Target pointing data
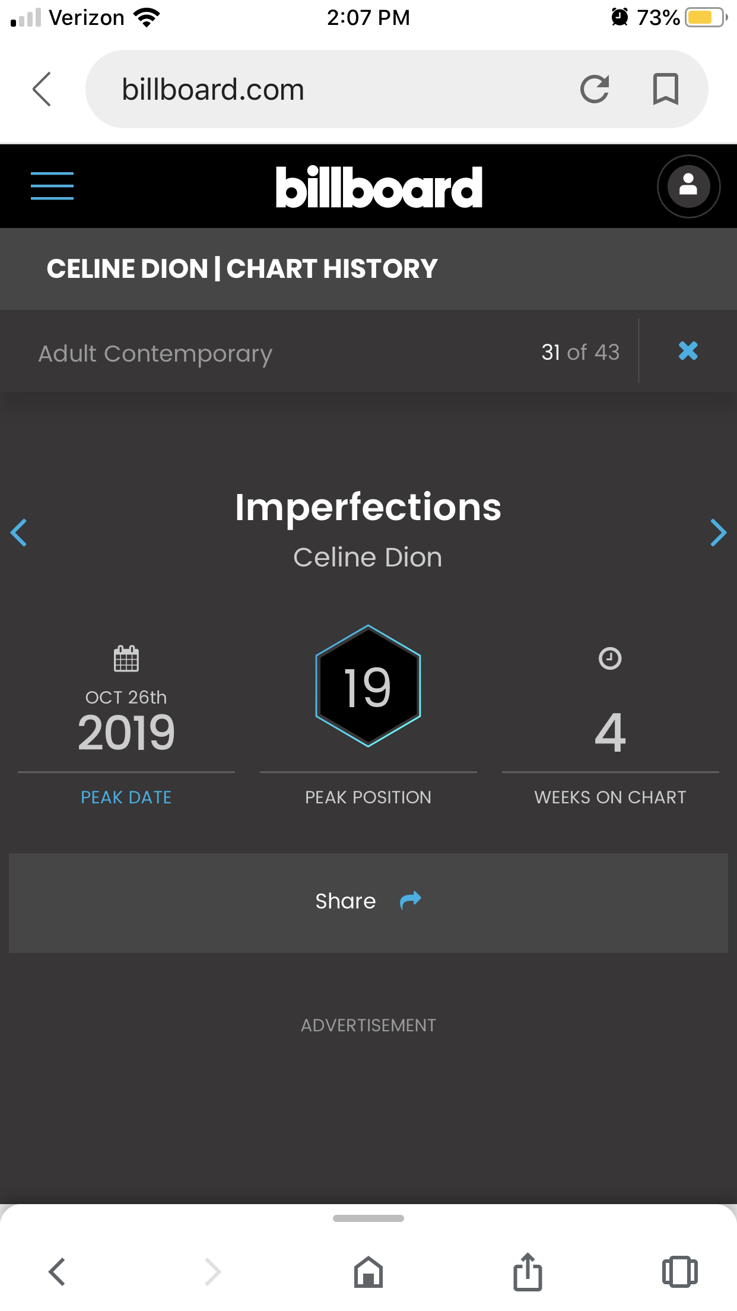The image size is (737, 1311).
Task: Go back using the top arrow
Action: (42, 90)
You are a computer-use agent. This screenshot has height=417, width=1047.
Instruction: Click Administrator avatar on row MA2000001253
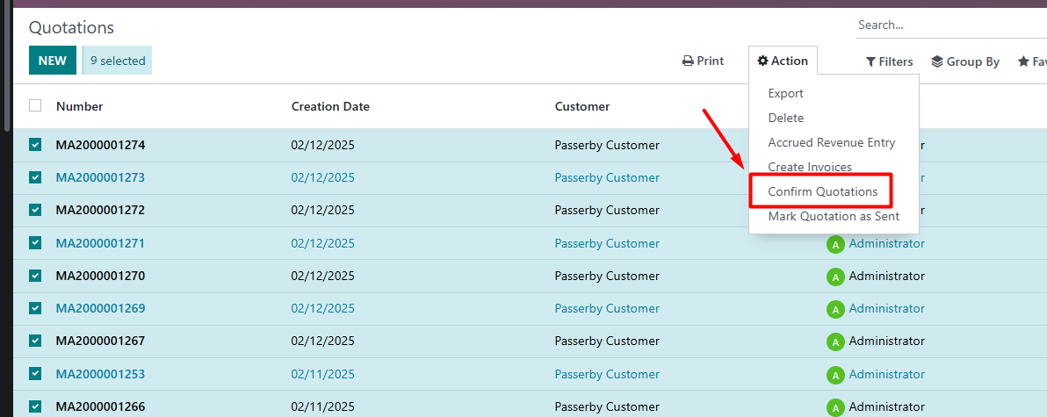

Requirements - Lay out everything from the line containing "You are a computer-use" down to the end of the rows as a Markdown table with the columns No. and Text, skipping blank lines and leaving the pictures out.

Final result -
| No. | Text |
|---|---|
| 1 | You are a computer-use agent. This screenshot has height=417, width=1047. |
| 2 | Instruction: Click Administrator avatar on row MA2000001253 |